(Records for pointing to text and elements)
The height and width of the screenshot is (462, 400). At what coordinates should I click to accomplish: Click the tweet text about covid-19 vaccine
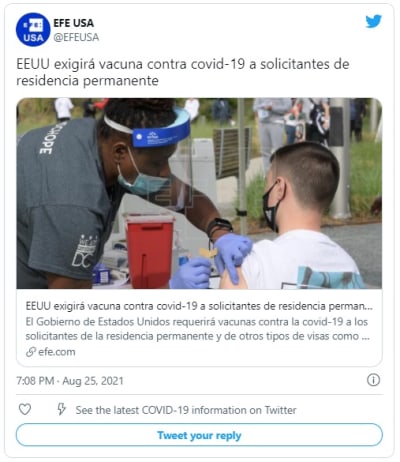[183, 72]
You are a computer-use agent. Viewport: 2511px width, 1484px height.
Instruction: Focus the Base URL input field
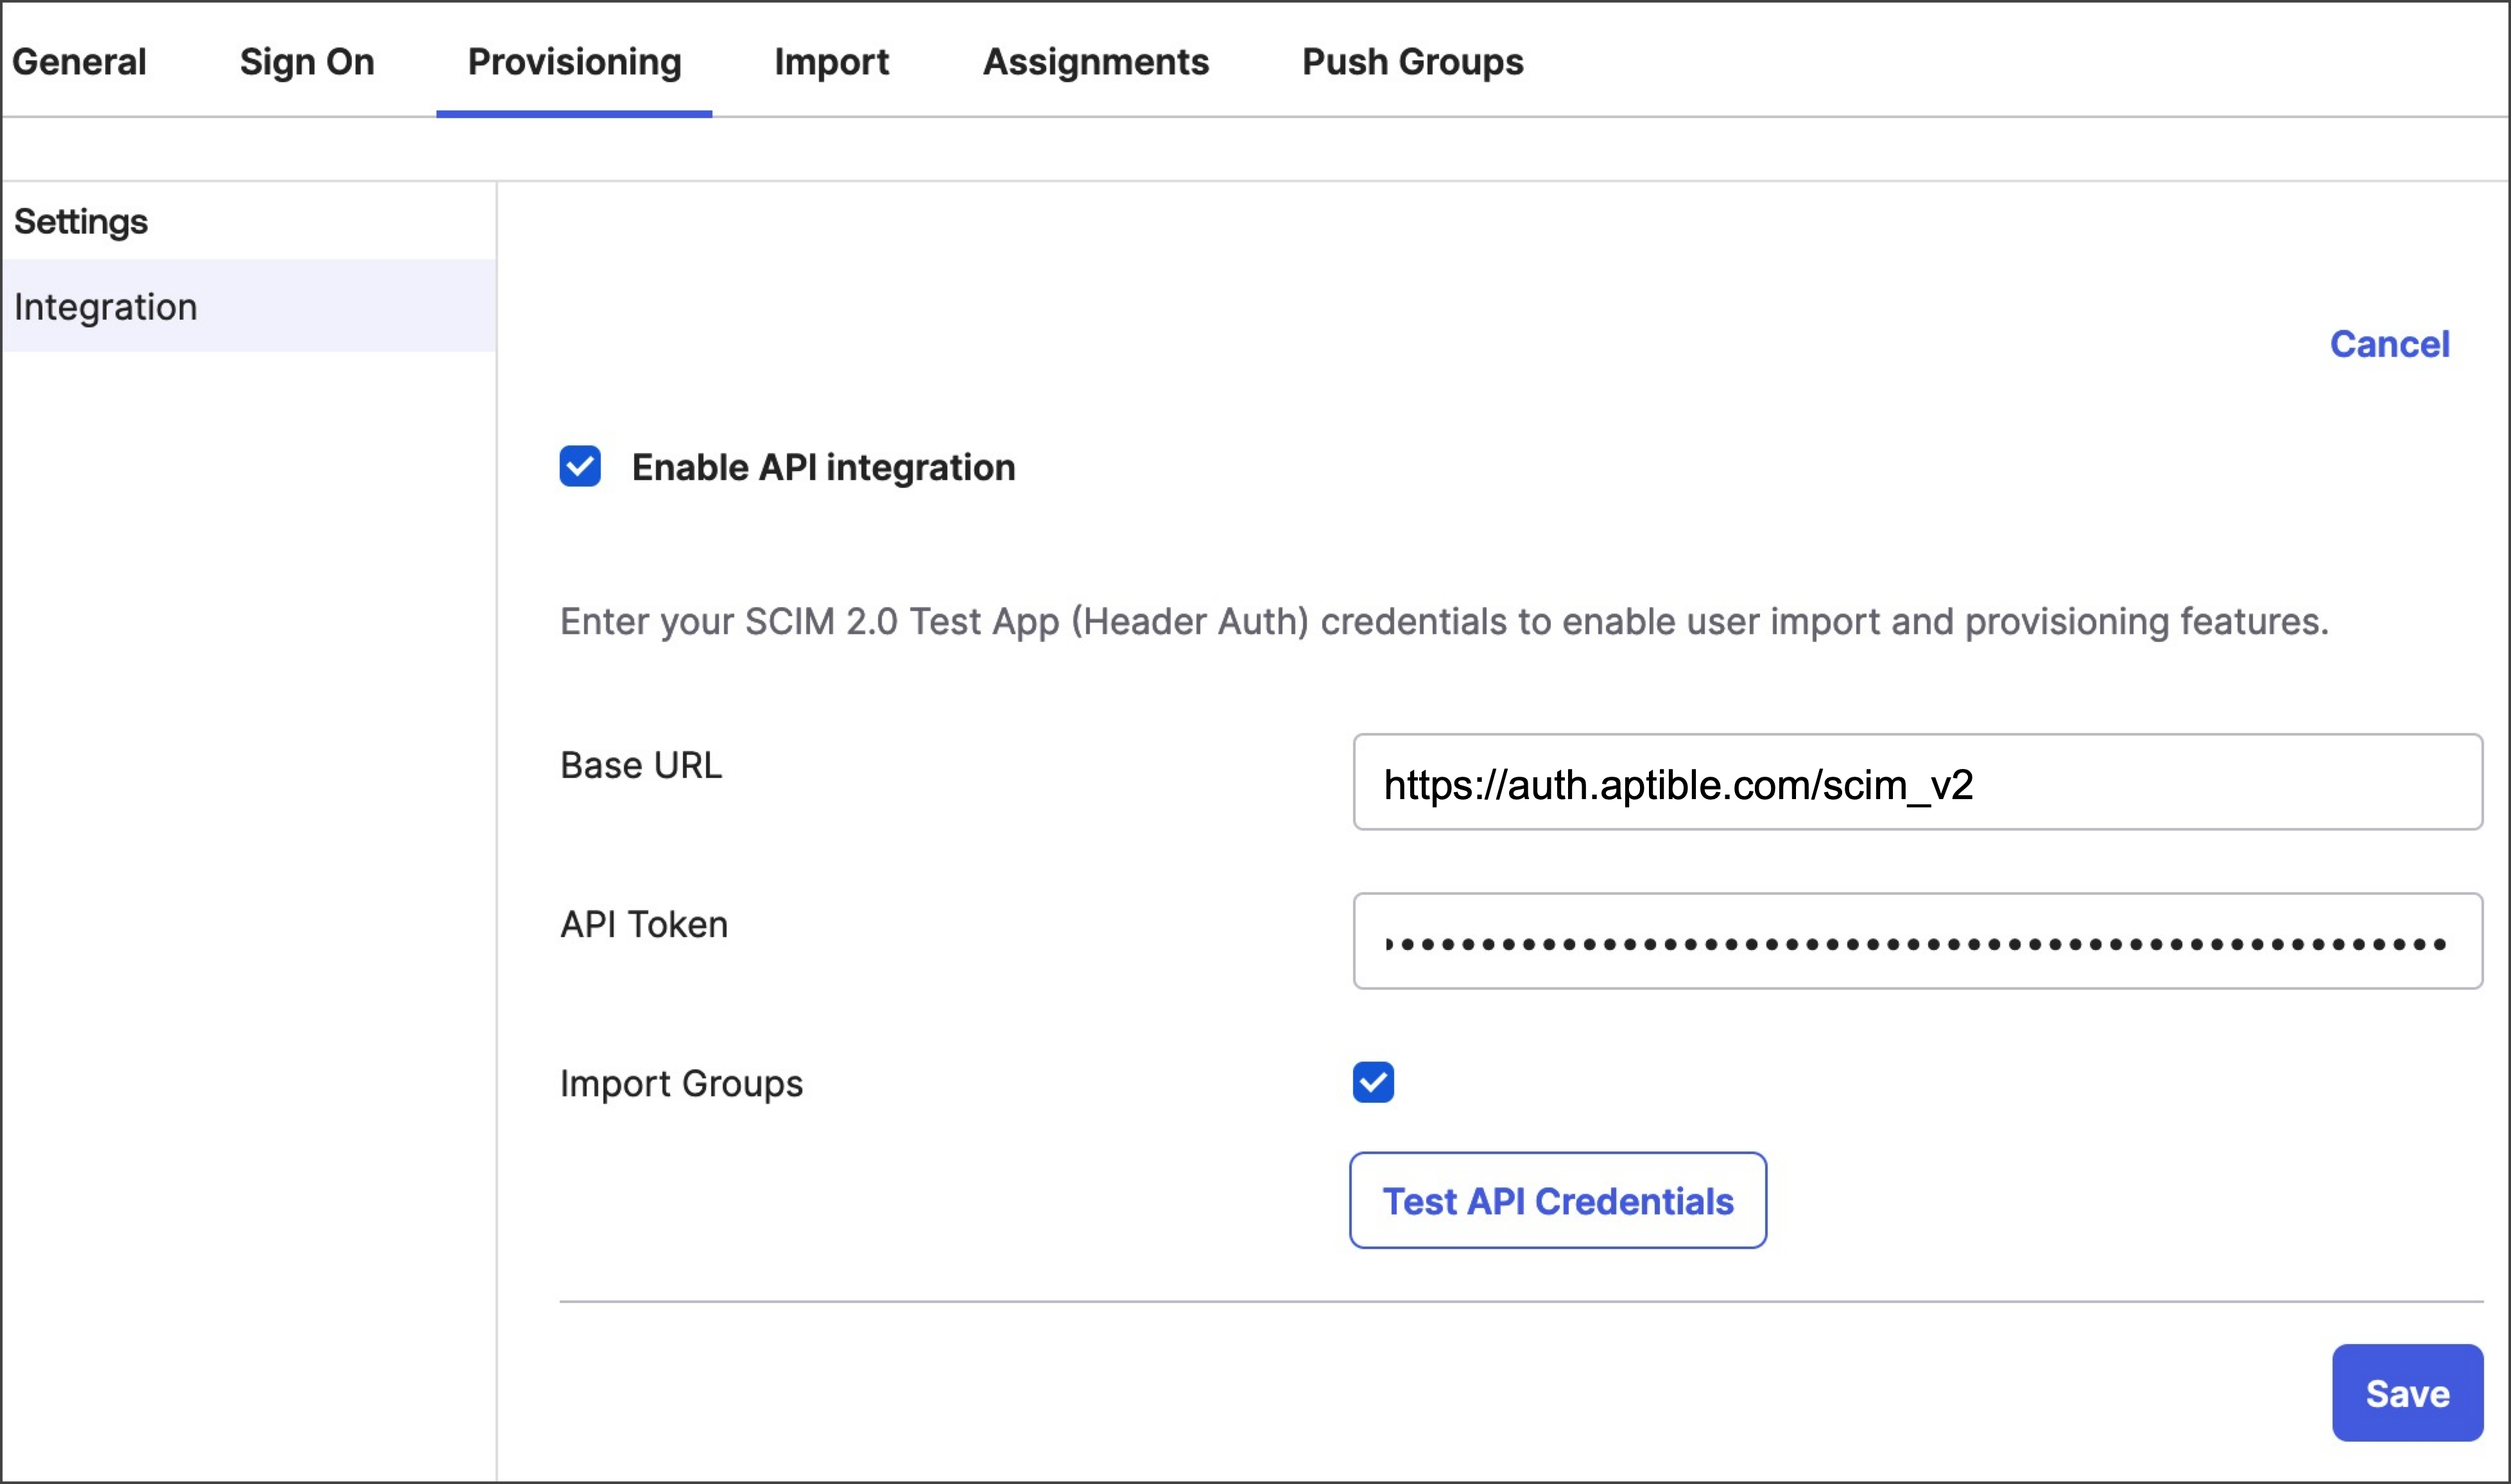tap(1916, 782)
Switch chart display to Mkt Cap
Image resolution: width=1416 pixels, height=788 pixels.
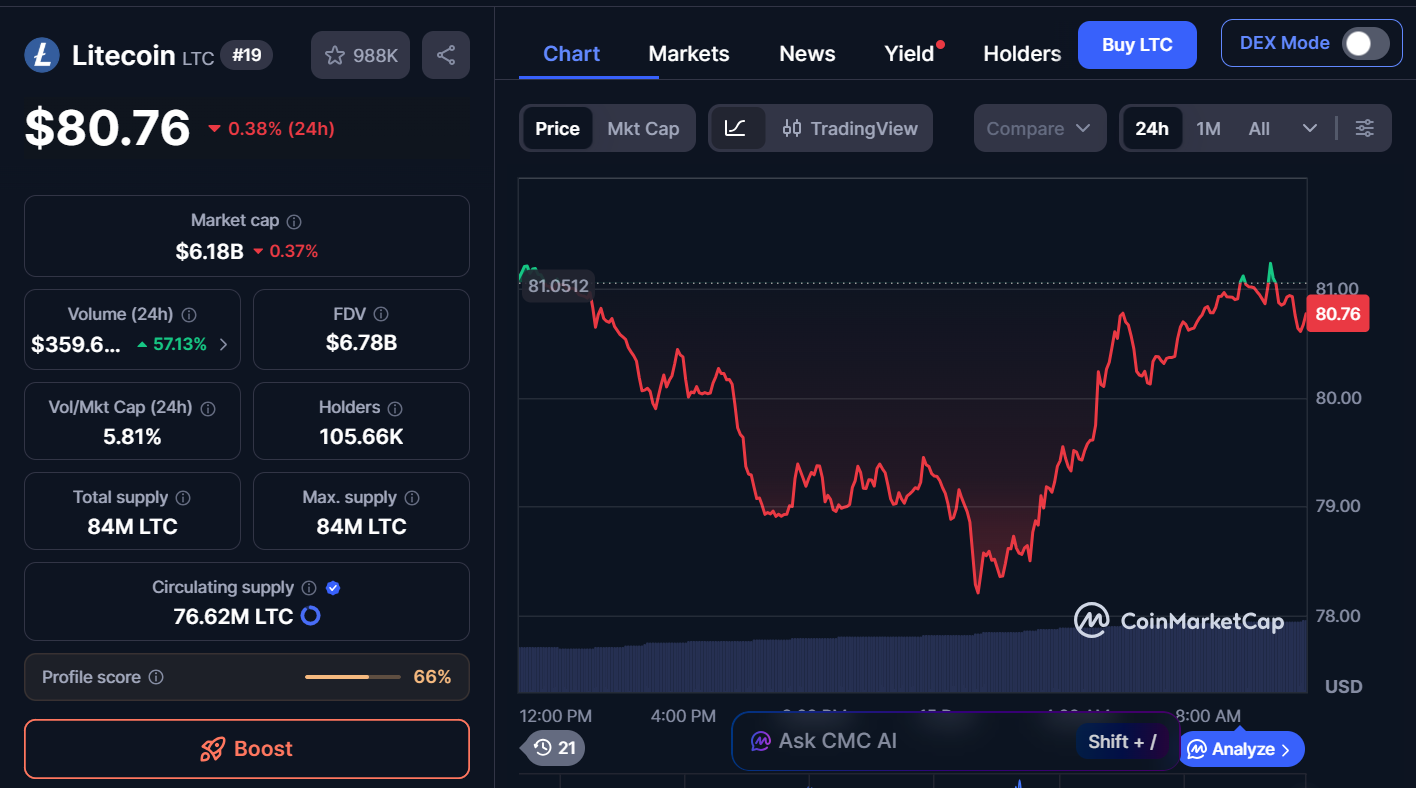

■ YOUR OBJECTIVE ■
Pull out every line of the records above that contains the word "height", and copy each one unchanged.

■ FULL OUTPUT ■
The height and width of the screenshot is (462, 400). At what coordinates should I click to accomplish: Click the tweet text about covid-19 vaccine
You are a computer-use agent. Viewport: 2511px width, 1484px height.
Image resolution: width=1416 pixels, height=788 pixels.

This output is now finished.